▶ ENTRIES SHOWN
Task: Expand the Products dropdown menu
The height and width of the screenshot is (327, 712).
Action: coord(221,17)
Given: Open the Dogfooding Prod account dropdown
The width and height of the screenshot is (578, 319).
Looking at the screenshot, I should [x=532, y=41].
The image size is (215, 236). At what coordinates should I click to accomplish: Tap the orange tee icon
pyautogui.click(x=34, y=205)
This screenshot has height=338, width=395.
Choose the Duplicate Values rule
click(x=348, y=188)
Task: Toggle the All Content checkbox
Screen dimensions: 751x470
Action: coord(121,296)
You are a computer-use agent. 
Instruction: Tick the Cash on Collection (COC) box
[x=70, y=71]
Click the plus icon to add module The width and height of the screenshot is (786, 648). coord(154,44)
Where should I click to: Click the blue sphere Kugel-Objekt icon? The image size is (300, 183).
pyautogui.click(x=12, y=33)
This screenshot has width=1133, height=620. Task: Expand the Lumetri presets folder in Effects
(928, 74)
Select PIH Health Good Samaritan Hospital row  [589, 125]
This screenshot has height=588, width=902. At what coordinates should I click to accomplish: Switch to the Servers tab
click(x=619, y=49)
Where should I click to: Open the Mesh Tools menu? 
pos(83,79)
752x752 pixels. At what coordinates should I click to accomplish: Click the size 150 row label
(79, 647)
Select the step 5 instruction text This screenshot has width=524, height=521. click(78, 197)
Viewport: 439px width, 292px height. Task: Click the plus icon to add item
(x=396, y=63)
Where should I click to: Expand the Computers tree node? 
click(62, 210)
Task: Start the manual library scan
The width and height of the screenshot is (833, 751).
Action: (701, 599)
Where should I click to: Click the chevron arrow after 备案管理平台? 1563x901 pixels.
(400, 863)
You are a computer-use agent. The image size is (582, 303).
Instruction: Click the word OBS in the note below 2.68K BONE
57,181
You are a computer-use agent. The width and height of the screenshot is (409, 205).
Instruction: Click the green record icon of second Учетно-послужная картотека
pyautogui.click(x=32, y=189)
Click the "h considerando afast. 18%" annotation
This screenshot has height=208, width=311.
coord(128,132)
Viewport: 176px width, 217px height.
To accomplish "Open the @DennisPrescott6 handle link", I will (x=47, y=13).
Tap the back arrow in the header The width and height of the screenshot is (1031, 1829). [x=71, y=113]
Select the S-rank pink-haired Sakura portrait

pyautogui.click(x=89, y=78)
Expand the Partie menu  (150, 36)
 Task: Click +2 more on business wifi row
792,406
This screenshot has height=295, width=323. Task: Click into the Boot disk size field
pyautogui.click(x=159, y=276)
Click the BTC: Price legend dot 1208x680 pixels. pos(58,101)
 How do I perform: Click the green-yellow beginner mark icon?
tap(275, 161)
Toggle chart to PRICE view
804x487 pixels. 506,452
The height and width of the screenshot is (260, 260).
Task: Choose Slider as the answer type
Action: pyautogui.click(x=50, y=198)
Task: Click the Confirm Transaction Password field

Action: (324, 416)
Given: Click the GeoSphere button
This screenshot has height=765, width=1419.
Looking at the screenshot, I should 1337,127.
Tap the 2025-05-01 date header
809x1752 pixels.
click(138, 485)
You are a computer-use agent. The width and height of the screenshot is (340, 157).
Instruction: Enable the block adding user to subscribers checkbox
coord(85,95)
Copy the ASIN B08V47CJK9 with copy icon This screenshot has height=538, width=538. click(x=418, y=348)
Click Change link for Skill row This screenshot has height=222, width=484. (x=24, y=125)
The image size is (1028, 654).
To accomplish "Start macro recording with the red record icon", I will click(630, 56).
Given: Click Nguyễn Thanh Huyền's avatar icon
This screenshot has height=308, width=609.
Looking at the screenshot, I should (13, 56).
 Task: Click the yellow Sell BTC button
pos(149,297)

▶ INSTRUCTIONS TO FOLLOW
Write out the listing above, keeping every word exactly.

▶ EXERCISE ANSWER
Task: Expand the Products dropdown menu
The height and width of the screenshot is (327, 712).
Action: coord(221,17)
Given: Open the Dogfooding Prod account dropdown
The width and height of the screenshot is (578, 319).
Looking at the screenshot, I should [x=532, y=41].
The image size is (215, 236). At what coordinates should I click to accomplish: Tap the orange tee icon
pyautogui.click(x=34, y=205)
This screenshot has height=338, width=395.
Choose the Duplicate Values rule
click(x=348, y=188)
Task: Toggle the All Content checkbox
Screen dimensions: 751x470
Action: coord(121,296)
You are a computer-use agent. 
Instruction: Tick the Cash on Collection (COC) box
[x=70, y=71]
Click the plus icon to add module The width and height of the screenshot is (786, 648). coord(154,44)
Where should I click to: Click the blue sphere Kugel-Objekt icon? The image size is (300, 183).
pyautogui.click(x=12, y=33)
This screenshot has width=1133, height=620. Task: Expand the Lumetri presets folder in Effects
(928, 74)
Select PIH Health Good Samaritan Hospital row  [589, 125]
This screenshot has height=588, width=902. At what coordinates should I click to accomplish: Switch to the Servers tab
click(x=619, y=49)
Where should I click to: Open the Mesh Tools menu? 
pos(83,79)
752x752 pixels. At what coordinates should I click to accomplish: Click the size 150 row label
(79, 647)
Select the step 5 instruction text This screenshot has width=524, height=521. click(78, 197)
Viewport: 439px width, 292px height. Task: Click the plus icon to add item
(x=396, y=63)
Where should I click to: Expand the Computers tree node? 
click(62, 210)
Task: Start the manual library scan
The width and height of the screenshot is (833, 751).
Action: (701, 599)
Where should I click to: Click the chevron arrow after 备案管理平台? 1563x901 pixels.
(400, 863)
You are a computer-use agent. The image size is (582, 303).
Instruction: Click the word OBS in the note below 2.68K BONE
57,181
You are a computer-use agent. The width and height of the screenshot is (409, 205).
Instruction: Click the green record icon of second Учетно-послужная картотека
pyautogui.click(x=32, y=189)
Click the "h considerando afast. 18%" annotation
This screenshot has height=208, width=311.
coord(128,132)
Viewport: 176px width, 217px height.
To accomplish "Open the @DennisPrescott6 handle link", I will (x=47, y=13).
Tap the back arrow in the header The width and height of the screenshot is (1031, 1829). [x=71, y=113]
Select the S-rank pink-haired Sakura portrait

pyautogui.click(x=89, y=78)
Expand the Partie menu  (150, 36)
 Task: Click +2 more on business wifi row
792,406
This screenshot has height=295, width=323. Task: Click into the Boot disk size field
pyautogui.click(x=159, y=276)
Click the BTC: Price legend dot 1208x680 pixels. pos(58,101)
 How do I perform: Click the green-yellow beginner mark icon?
tap(275, 161)
Toggle chart to PRICE view
804x487 pixels. 506,452
The height and width of the screenshot is (260, 260).
Task: Choose Slider as the answer type
Action: pyautogui.click(x=50, y=198)
Task: Click the Confirm Transaction Password field

Action: (324, 416)
Given: Click the GeoSphere button
This screenshot has height=765, width=1419.
Looking at the screenshot, I should 1337,127.
Tap the 2025-05-01 date header
809x1752 pixels.
click(138, 485)
You are a computer-use agent. The width and height of the screenshot is (340, 157).
Instruction: Enable the block adding user to subscribers checkbox
coord(85,95)
Copy the ASIN B08V47CJK9 with copy icon This screenshot has height=538, width=538. click(x=418, y=348)
Click Change link for Skill row This screenshot has height=222, width=484. (x=24, y=125)
The image size is (1028, 654).
To accomplish "Start macro recording with the red record icon", I will click(630, 56).
Given: Click Nguyễn Thanh Huyền's avatar icon
This screenshot has height=308, width=609.
Looking at the screenshot, I should (13, 56).
 Task: Click the yellow Sell BTC button
pos(149,297)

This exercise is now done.